Начало второго курса совпало с большим набором новшеств. Это был:
- год ухода в отставку "Деда" - всеми любимого и глубоко уважаемого начальника института генерал-полковника Андреева;
- год перевода в институт юридического факультета из политакадемии с первым набором на факультет не офицеров и прапорщиков из войск, а школьной молодёжи;
- год первого набора "ботиков" - курсанток (или курсисток - до сих пор не знаю, как будет правильно официально). Забегая вперёд, скажу, что мне нечего сказать об этой категории коллег в юбках – как-то не довелось пересекаться интересами. Единственно: «ботики» - это оттого, что таков был внешний вид их обуви под синими юбками, в которой, на их счастье, им не доводилось показываться за пределами института. По слухам, «ботики» вроде бы были придумкой тогдашнего министра обороны. К тому же в их среде иметь одни «пятёрки» по всем экзаменам и аттестатам не являлось гарантией поступления в институт, и когда наступала пора вступительных экзаменов в институт и речь заходила о новом наборе на «женское» отделение, в институте шутили: «маза мазу вышибает!» («маза» здесь: положение и связи родителей и прочих родственников абитуриенток)...
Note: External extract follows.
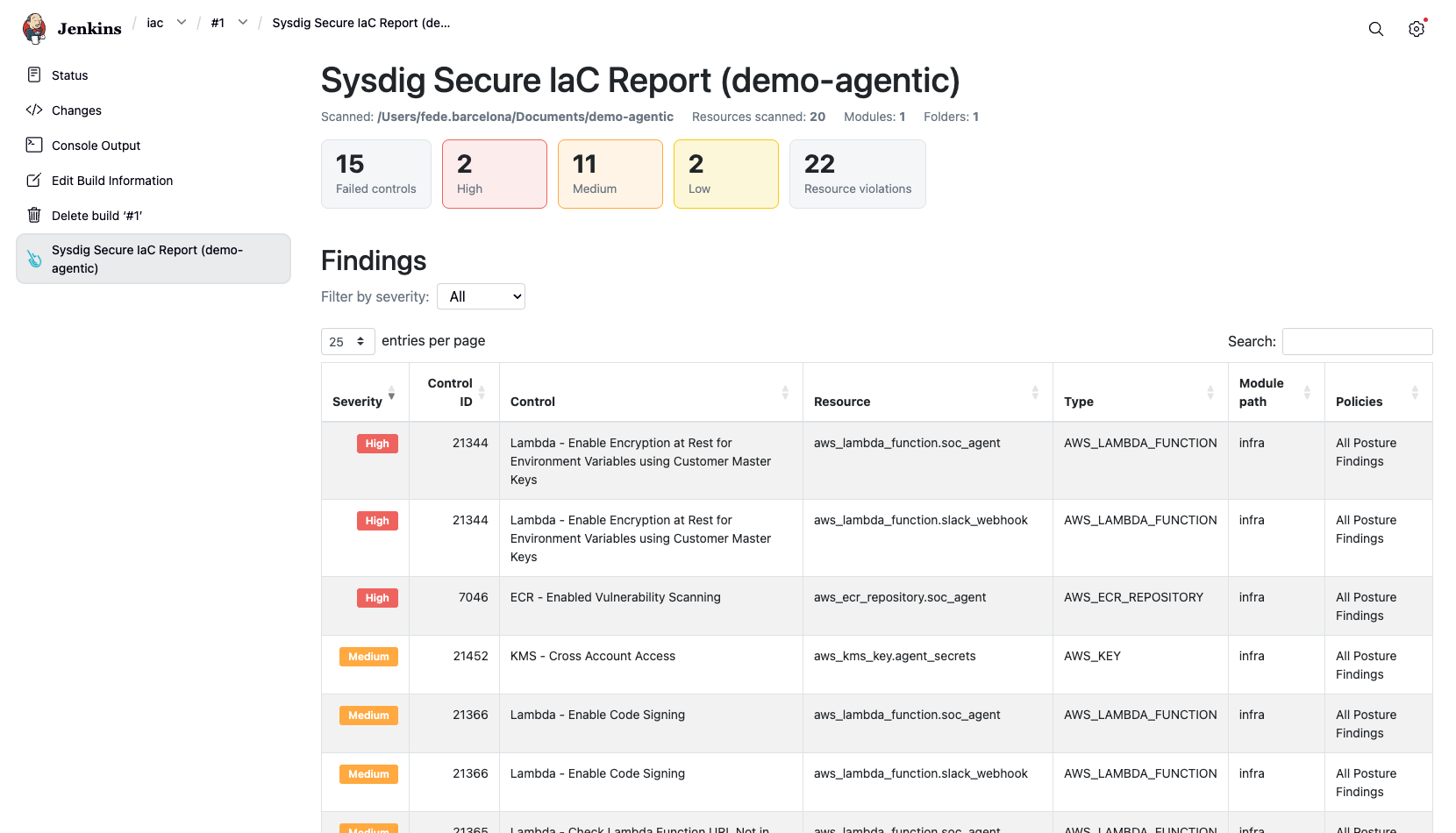Click the Edit Build Information pencil icon
The height and width of the screenshot is (833, 1456).
click(34, 180)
- год переименования славного, говорящего само за себя имени - как, например, "крейсер "Варяг" – «Военного института иностранных языков» в куцее и безликое "Военный институт" МО;
- год появления на курсантских погонах буквы "К" (в курсантском фольклоре "казарма-котёл", у аборигенов г. Мары Туркменской ССР - "конвой"), пока ещё не из жёлтой резины, впечатанной в погон, а металлической, с зажимами-усиками, имевшими обыкновение царапать и рвать всё, что находится под ними;
В те годы в СА и ВМФ сохранялось много атавизмов и рудиментов со времён Николая Первого, может, и пораньше: офицерские шинели образца 188... года, с богатырской ватной грудью, которые мешали выжить в рукопашной; неудобные даже на парадах фуражки, готовые в любой момент слететь с головы, особенно при беге или в лесу – спросите офицеров-войсковых разведчиков; погоны были, как во времена наполеоновских войн, разного цвета в зависимости от вида и рода ВС: красные, чёрные, голубые; курсанты лётных училищ носили голубые погоны с золотыми полосками, а лётно-технических - с серебряными... Читал как-то о первых наборах в Академию Генштаба ещё перед войной – слушатели были весьма засекречены…но абзац! всё же придумали для них белый кант по окружности фуражек – чтобы хоть как-то, но выделялись в общей массе! Я лично никогда не мог отделаться от внутреннего смеха при виде полковника ВВС в папахе: воображение тут же дорисовывало кубанские усы, сапоги, шпоры, портупею, саблю, лошадь, ведомую на поводке - и то, как при всех этих делах их обладатель, размахивая шашкой, подъезжает верхом к современному боевому самолёту, слезает с коня и забирается в кабину, позвякивая шпорами и ножнами...Чтобы здравомыслие в этой области, наконец, взяло верх, надо было по причине неудобства советской полевой формы политься «лишней» крови в «афганскую» войну. Ещё до «утверждения» советской формы в 60-е гг. случившаяся за добрых полвека до этого русско-японская ничему не научила, кроме как успеть до начала первой мировой научиться окрашивать военные ткани в «защитный» цвет: в «японскую» русские военные, одетые в красивые белые полевые (!) гимнастёрки, вынуждены были самостоятельно их «перекрашивать» в цвет «хаки» - спасибо русской народной смекалке! - вымачивать обмундирование в поднятой со дна луж мути, в то время, как за пятилетие до этого англичане в англо-бурскую уже были обмундированы, как положено...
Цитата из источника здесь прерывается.